Todescan afirmou que as marcas que se saíram melhor este ano foram em geral aquelas que usaram dados para obter uma compreensão granular de seus estoques. Isso permitiu que transferissem a oferta do Ocidente para regiões de melhor desempenho, como os mercados asiáticos, onde multidões que viviam uma demanda reprimida por bens de luxo inspiraram a frase "compras de vingança".
"A pandemia polarizou ainda mais os vencedores e os perdedores do luxo e acelerou as tendências que já estavam em andamento antes do início da crise. Marcas como Hermès e Chanel – que nunca fazem liquidações, não se baseiam muito em tendências e contam com linhas de produtos que são vendidos durante várias temporadas – se saíram bem e estão em ótima forma", acrescentou Todescan.
A China, que já era o mercado de luxo que mais crescia antes da pandemia, vai se tornar ainda mais vital para o sucesso das marcas, uma vez que os mercados norte-americano e europeu permanecem imprevisíveis. E, em todos os lugares, o varejo off-line foi forçado a se tornar on-line – e com celeridade –, já que os consumidores se voltaram rapidamente para as compras digitais.
A Amazon, cujos clientes encomendaram mais de um bilhão de itens de moda por meio de seu aplicativo móvel nos últimos 12 meses, há muito tempo procura uma maneira de se tornar parceira de nomes de luxo, que no passado tinham rejeitado a ideia.
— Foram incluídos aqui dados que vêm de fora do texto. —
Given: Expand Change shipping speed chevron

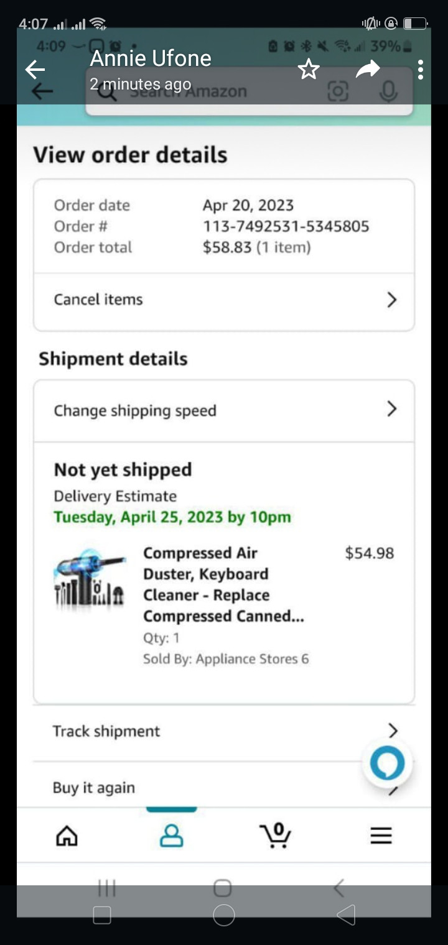Looking at the screenshot, I should pos(391,408).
A empresa lançou recentemente suas lojas de luxo apenas para dispositivos móveis com uma única marca – Oscar de la Renta –, prometendo que mais seriam anunciadas nas próximas semanas.
O Farfetch, mercado digital que permite que os vendedores diferenciados ofereçam suas mercadorias on-line, informou no mês passado que havia visto um aumento de 60 por cento no tráfego no segundo trimestre em comparação com o mesmo período do ano passado – e 500 mil novos clientes. "O e-commerce representou apenas 12 por cento das vendas de luxo em 2019. Desde então, obviamente, houve uma mudança completa de paradigma. O luxo costumava ser fortemente associado a uma experiência na loja. Mas agora, para muitos consumidores em 2020, a conveniência e a segurança são mais importantes, o que está levando muitas marcas a acelerar suas estratégias digitais. Para aqueles que não são capazes de fazer isso, vai ser difícil", disse José Neves, executivo-chefe da Farfetch.
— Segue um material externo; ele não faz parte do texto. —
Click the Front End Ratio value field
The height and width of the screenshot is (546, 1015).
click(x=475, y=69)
À medida que a indústria começa a oferecer novos looks, o TikTok está hospedando seu mês da moda on-line para um público de cerca de 800 milhões de usuários, com desfiles de Saint Laurent e JW Anderson. Espere ver coleções menores com peças mais atemporais, que podem ter sua vida de prateleira estendida caso seja necessário. A demanda por roupas noturnas e ternos despencou, agora que ninguém tem motivos para se vestir, embora muitas marcas afirmem esperar que as pessoas comecem a comprar itens caros, apesar de uma grave recessão e de muitas demissões.
Sem um cronograma fixo para uma vacina contra a Covid-19, será difícil prever o que os clientes vão querer daqui a seis meses. Mas, para a moda de luxo, os desfiles devem continuar.